After the Federal Housing Finance Agency (“FHFA”) filed a summons with notice in state court asserting breach of contractual obligations to repurchase mortgage loans that violated representations and warranties, Defendant-Appellee Quicken Loans Inc. (“Quicken”) removed
BACKGROUND
Quicken originated the mortgage loans at issue and sold them to nonparty Goldman Sachs Mortgage Company (“the Sponsor”) pursuant to a Purchase Agreement dated June 1, 2006. That Purchase Agreement included a series of representations and warranties (“R & Ws”) about the quality of the mortgage loans and their compliance with specified underwriting and origination guidelines. Through a series of sales and assignments, the mortgage loans were deposited into a securitization trust; the Trustee received all the rights, title, and interest in the mortgage loans for the benefit of the certificateholders in the securitization. Additionally, the Trustee received, as assignee, all the Sponsor’s rights against Quicken, including its rights and remedies arising out of the R & Ws. The securitization trust issued certificates representing interests in the mortgage, loans to investors in a public offering, pursuant to a shelf registration statement filed with the U.S. Securities and Exchange Commission; the closing date of the securitization was May 8, 2007. One of the certificate purchasers was the Federal Home Loan Mortgage Corporation (“Freddie Mac”).

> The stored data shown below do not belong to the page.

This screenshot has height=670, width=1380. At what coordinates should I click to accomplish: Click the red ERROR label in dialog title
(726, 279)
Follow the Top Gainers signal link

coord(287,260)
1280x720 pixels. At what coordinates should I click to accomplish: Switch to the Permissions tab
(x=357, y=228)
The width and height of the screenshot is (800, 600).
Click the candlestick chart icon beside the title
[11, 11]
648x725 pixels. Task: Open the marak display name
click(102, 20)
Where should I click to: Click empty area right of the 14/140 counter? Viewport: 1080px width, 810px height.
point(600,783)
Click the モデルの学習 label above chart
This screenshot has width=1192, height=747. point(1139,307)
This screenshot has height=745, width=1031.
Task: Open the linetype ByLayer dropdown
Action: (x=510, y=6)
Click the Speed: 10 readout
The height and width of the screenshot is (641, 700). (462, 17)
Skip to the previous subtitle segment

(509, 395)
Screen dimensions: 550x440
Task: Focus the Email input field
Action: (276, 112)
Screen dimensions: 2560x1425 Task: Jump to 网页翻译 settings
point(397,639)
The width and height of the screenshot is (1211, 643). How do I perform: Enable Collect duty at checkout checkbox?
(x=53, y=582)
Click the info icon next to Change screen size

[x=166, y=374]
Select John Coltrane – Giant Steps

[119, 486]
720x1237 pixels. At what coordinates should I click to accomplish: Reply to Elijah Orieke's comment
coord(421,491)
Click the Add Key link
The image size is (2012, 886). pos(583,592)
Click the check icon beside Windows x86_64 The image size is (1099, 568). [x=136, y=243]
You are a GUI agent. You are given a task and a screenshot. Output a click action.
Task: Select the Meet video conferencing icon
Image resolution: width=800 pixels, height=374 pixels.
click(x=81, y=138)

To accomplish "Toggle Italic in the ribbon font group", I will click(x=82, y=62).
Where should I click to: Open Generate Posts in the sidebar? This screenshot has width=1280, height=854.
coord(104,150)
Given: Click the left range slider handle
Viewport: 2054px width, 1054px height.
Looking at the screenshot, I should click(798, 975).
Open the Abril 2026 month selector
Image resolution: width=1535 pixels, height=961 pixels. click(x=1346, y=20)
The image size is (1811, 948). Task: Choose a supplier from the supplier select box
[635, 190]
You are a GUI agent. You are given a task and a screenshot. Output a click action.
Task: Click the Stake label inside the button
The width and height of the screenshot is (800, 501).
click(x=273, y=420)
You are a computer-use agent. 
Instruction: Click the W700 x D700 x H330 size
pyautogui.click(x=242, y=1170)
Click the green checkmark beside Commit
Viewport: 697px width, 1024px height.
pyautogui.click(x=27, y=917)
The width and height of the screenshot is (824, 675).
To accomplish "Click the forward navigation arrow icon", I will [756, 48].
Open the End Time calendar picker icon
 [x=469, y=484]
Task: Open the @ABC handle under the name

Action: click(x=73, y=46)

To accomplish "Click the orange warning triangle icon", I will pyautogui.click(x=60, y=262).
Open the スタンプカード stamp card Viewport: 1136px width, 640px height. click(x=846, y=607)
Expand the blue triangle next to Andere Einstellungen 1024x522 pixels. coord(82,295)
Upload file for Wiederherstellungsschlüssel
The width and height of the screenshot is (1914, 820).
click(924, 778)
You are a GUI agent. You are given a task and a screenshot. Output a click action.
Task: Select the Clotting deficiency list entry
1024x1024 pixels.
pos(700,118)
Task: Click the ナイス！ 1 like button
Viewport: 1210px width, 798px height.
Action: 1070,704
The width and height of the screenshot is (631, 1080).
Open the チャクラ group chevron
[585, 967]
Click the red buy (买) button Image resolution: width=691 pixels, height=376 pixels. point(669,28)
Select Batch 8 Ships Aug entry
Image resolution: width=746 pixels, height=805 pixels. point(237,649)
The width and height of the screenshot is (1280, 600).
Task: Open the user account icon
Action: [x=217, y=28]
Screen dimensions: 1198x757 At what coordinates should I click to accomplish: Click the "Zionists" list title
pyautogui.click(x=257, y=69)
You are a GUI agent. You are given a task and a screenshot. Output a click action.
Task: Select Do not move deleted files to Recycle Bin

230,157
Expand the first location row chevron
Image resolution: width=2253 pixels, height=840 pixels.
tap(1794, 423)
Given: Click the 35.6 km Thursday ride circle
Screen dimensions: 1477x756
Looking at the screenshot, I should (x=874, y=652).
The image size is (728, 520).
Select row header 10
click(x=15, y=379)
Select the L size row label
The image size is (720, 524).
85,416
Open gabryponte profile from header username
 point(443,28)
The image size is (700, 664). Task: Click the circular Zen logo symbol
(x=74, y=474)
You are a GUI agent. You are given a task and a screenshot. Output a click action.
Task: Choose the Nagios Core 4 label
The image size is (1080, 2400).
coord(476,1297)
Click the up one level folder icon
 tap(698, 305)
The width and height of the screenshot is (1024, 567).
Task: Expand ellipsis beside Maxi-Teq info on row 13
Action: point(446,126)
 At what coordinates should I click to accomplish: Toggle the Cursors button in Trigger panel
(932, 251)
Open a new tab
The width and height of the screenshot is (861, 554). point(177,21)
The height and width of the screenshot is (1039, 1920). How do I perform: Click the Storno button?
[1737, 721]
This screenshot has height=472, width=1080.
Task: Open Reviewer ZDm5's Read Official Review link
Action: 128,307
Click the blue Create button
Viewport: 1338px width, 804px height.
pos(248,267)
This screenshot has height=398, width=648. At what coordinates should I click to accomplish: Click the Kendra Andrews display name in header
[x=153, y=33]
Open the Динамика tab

The R & Ws contained in the Purchase Agreement contained both transaction-level R & Ws — representations as to the characteristics of the transaction as a whole — and loan-level R & Ws — representations as to the characteristics of the individual mortgage loans. The R & Ws collectively covered such subjects as Quicken’s characteristics as originator as well as the features, quality, and risk profile of the loans contained in the securiti-zation pool, including the loans’ compliance with origination guidelines, the absence of delinquencies and defaults, or the absence of originator fraud. These R & Ws guaranteed these characteristics “as of’ the closing and transfer dates set forth in a series of Purchase Confirmation Letters, in which Quicken sold individual batches of the mortgage loans to the Sponsor pursuant to the Purchase Agreement. Joint App’x 90, 95-112 (Purchase Agreement §§ 2.01, 2.09, 3.01-.02).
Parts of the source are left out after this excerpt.